We’re now at one of those periodic junctures where technology is going to allow the business world to head in a different direction when it comes to how to develop applications. It’s called “composability,” a concept that’s finally coming into its own.
A New Era in Enterprise Software
Already a number of digital businesses are adopting a composable approach to development, treating applications as if they are interchangeable. Their ranks are only going to swell throughout the rest of the year and into the future.
The general idea is that enterprises could innovate and satisfy new business needs faster by moving away from what Gartner has described as “inflexible, monolithic applications” in their portfolio. In its stead, this more modular approach would allow a composable enterprise to rely upon the assembly and combination of existing business capabilities – essentially the disaggregation of packaged applications – and thus accelerate app development to a degree never before seen.
The idea of reusability has been around the industry for a while. Earlier in my career, as one of the co-founders at Forte, I waded into the usability waters in a preliminary way. For example, you would use our software to create a printing object to print your papers that you could then use over and over again. It was an object that went off and figured out how to call the printer and do it again and again. That was developed to automate relatively low-level functions.
Fast-forward to the present and application development managers, whether they be in OT or IT organizations, are struggling to develop next-generation systems.
The amount of software in the world they need is astronomical and growing exponentially each year. At this rate, however, it’s going to be impossible to supply them with all the software they require to digitally transform their organizations.
We need a better mechanism because the current development model doesn’t scale fast enough. First, there aren’t enough programmers to go around. And even if there were, it would be cost-prohibitive for every enterprise to operate as an independent software development lab. What’s needed are high levels of reusability.
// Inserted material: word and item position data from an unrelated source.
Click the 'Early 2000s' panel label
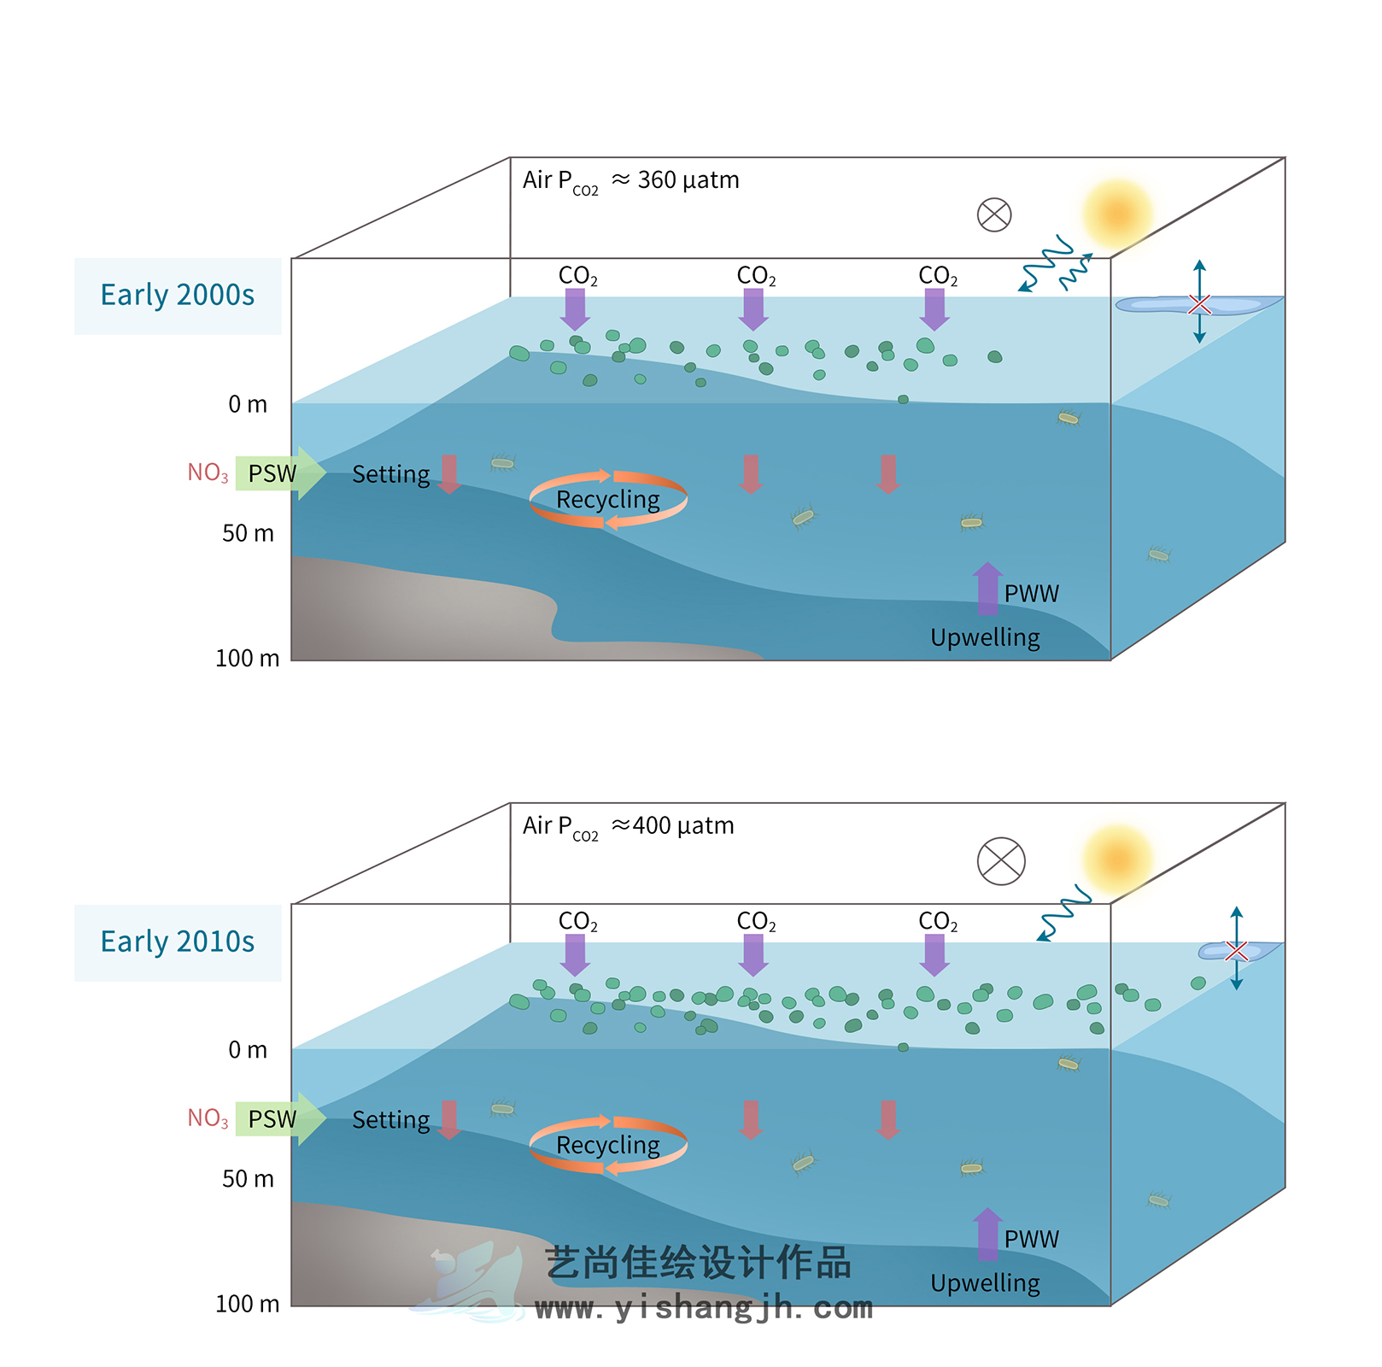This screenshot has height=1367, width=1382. [178, 296]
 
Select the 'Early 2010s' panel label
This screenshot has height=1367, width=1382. [178, 942]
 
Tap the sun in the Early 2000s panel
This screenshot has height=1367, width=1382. [1116, 214]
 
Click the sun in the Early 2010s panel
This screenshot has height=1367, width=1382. [1116, 860]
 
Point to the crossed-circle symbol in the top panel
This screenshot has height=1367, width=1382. [994, 214]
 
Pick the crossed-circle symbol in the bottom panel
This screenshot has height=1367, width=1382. [1001, 860]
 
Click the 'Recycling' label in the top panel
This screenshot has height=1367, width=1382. [608, 500]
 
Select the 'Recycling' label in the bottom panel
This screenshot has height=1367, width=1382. [608, 1146]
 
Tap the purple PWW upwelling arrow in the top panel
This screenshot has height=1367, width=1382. [988, 589]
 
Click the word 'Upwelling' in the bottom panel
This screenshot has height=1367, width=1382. [985, 1283]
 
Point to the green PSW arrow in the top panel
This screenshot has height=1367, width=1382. [280, 473]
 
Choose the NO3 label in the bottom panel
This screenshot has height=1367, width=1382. [208, 1118]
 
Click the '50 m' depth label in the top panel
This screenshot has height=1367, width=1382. [248, 534]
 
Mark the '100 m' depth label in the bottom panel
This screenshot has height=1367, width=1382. [247, 1304]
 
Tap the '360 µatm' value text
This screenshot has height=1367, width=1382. [688, 180]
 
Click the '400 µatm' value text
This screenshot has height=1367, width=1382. [683, 826]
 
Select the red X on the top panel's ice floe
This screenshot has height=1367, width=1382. [1199, 304]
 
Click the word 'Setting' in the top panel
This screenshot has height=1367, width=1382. [391, 475]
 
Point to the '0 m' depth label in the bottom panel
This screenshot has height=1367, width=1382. [248, 1050]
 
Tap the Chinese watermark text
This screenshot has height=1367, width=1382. [698, 1263]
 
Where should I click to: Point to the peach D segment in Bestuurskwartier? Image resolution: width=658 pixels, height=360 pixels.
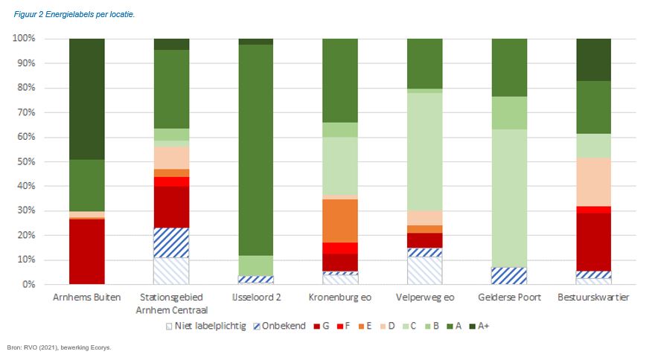[593, 181]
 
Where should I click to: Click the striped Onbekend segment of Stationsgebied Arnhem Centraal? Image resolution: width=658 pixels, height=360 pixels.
[171, 242]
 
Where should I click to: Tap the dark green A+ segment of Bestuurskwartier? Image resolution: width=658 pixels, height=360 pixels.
[593, 60]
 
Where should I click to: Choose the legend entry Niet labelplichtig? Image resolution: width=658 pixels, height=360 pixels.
[208, 326]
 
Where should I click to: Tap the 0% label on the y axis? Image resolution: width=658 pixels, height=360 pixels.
[29, 284]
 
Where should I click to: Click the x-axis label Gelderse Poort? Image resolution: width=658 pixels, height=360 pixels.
[509, 298]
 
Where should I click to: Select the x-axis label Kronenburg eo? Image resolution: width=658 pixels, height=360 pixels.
[340, 298]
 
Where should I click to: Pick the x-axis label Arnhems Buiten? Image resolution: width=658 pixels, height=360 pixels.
[86, 298]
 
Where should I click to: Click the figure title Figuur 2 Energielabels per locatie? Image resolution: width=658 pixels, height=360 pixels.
[74, 15]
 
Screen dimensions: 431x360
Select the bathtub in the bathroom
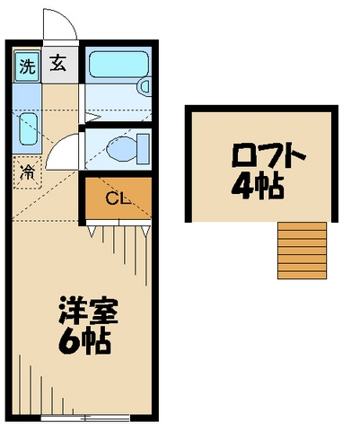tap(117, 65)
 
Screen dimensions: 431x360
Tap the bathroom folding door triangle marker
tap(90, 115)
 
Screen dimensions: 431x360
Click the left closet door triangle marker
tap(92, 232)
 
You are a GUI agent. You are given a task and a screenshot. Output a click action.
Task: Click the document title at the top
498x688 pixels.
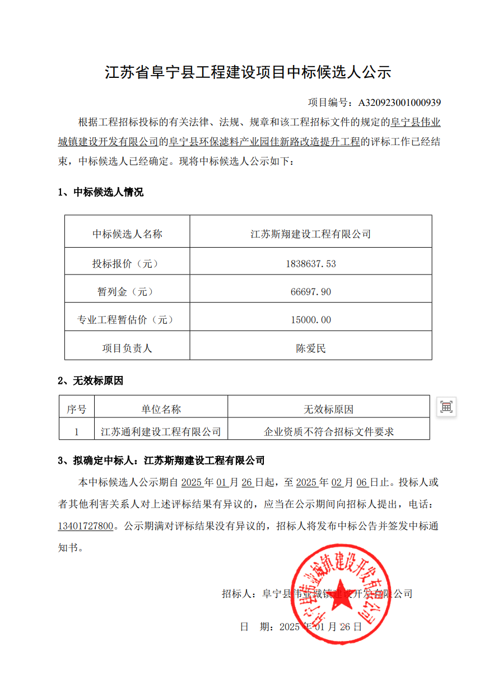tap(248, 72)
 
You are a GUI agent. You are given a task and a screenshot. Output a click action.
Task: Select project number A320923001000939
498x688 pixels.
tap(399, 103)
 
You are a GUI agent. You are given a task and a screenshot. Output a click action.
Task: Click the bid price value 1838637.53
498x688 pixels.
tap(311, 263)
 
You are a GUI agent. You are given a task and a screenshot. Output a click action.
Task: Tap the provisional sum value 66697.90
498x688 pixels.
tap(311, 292)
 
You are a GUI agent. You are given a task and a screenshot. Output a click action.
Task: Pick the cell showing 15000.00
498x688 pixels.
tap(311, 320)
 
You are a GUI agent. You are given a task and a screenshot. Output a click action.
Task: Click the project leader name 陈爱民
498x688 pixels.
tap(311, 348)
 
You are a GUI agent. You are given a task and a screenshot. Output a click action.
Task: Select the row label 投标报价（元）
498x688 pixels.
tap(127, 263)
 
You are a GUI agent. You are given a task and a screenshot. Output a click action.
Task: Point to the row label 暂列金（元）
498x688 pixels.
tap(127, 292)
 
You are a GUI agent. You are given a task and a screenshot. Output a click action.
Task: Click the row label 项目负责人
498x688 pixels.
tap(127, 348)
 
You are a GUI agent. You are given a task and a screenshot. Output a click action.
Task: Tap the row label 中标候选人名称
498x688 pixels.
tap(127, 234)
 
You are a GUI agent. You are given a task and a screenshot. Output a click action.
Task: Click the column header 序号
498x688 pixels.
tap(77, 410)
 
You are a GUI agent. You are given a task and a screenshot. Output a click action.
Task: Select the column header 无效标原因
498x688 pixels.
tap(329, 410)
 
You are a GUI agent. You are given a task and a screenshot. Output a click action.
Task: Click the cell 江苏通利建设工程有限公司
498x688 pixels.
tap(161, 432)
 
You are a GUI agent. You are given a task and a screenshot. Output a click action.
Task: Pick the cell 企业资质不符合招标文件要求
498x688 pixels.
tap(329, 432)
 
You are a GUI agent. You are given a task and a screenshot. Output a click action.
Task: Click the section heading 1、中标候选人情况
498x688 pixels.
tap(101, 193)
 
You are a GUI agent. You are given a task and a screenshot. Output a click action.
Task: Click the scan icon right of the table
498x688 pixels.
tap(446, 407)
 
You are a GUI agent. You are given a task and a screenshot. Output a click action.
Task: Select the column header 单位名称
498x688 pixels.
tap(161, 410)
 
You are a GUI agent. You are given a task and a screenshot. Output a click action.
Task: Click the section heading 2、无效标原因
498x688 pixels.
tap(91, 381)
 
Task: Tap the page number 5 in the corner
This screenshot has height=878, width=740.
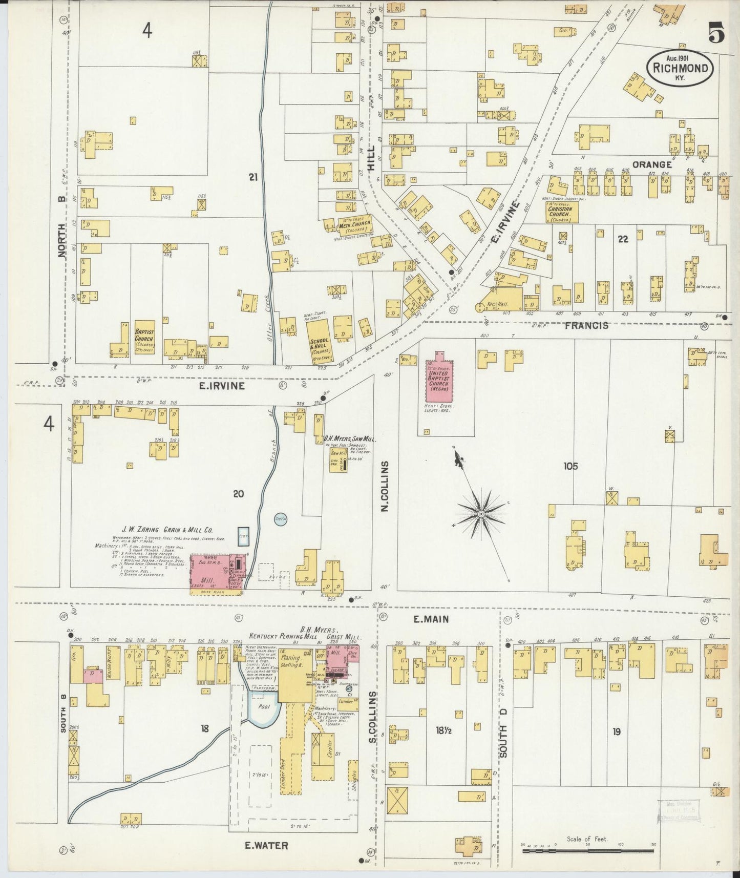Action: (716, 34)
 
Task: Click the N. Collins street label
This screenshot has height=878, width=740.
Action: (385, 487)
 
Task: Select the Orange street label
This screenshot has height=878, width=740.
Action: (651, 164)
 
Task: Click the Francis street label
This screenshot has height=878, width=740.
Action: (587, 325)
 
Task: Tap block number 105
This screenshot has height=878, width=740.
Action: (570, 466)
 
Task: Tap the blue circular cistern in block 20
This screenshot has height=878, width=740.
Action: (280, 519)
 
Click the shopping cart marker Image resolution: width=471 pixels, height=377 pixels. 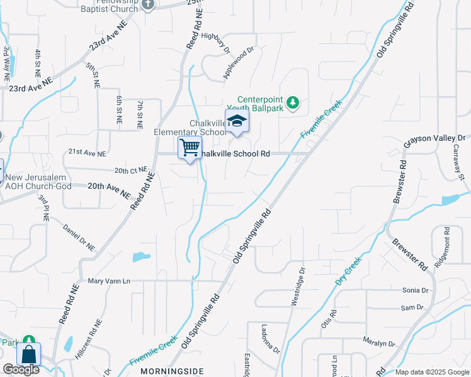pyautogui.click(x=190, y=148)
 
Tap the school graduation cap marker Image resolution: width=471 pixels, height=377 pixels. pyautogui.click(x=237, y=121)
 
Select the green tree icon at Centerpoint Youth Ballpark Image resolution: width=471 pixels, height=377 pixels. pyautogui.click(x=292, y=102)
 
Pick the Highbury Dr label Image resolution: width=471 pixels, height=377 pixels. pyautogui.click(x=219, y=45)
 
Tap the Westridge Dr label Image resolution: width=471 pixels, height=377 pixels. pyautogui.click(x=298, y=287)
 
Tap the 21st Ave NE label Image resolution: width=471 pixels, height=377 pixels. pyautogui.click(x=87, y=153)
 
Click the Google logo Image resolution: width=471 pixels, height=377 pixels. pyautogui.click(x=21, y=369)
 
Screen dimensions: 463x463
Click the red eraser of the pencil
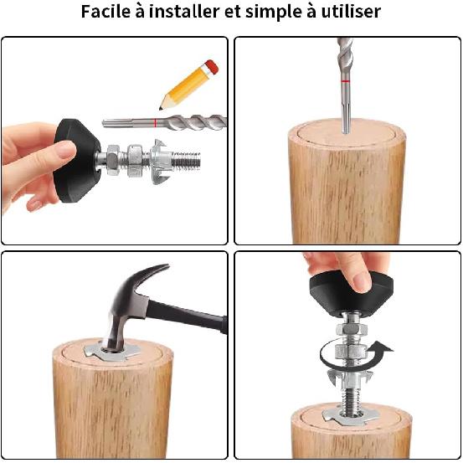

The composable development model answers this need by abstracting away the underlying functionality of an application, shielding the user or developer from needing to manage or think about the working details of a subsystem. This ability to reassemble code as opposed to having it written from scratch opens up a world of new possibilities, particularly as no-code/low code platforms proliferate, relieving engineers of the time-consuming burden of hand-coding corporate applications.
Collections of components – at Vantiq we call them assemblies – can be configured and customized or applied to the specific problem that you’re trying to tackle. These configurable components can later be applied to other use cases as the organization deems necessary.
Traditionally, when you got a component, it was a binary that had already been compiled as code. In order to use it, you would have to deploy it within a relatively contained set of applications. It did what it did and that wouldn’t change.
Now, this component extensibility will allow “composable enterprises” to develop systems from conceptually larger components by using low-code techniques as they convert applications into assemblies.
Think about what it means to be using a set of reusable building blocks for apps that are themselves configurable and reusable inside of the apps. Until recently, apps were not reusable. But with this new development model, corporate developers never again need to solve the same problem over and over again because you’re making projects reusable and configurable.
This is a huge time saver, for both the person creating the component, the author, as well as the person using the component in their application, the consumer.
Components authors can now define limits of configurability, rapidly creating their own reusable macro patterns while the components themselves can be as domain-specific as the Author wants.
What’s more, we can now hide much of the implementation of the component so that authors can focus on their work. At the same time, we’ll expose as little to the consumer so they don’t have to worry about the technical implementation.
Think about how this would help systems integrators working in verticals like smart cities. They could apply a modular portion from an existing software project to another job without needing to go in and fundamentally change what’s going on under the hood. That translates into huge productivity gains.
In the future, users will be able to extend the utility of a component, specifying what business functionality they want without needing to know a lot of coding details. That, in turn, paves the way for organizations to easily build components that solve business problems of today and the future.
And that’s going to be quite the big deal.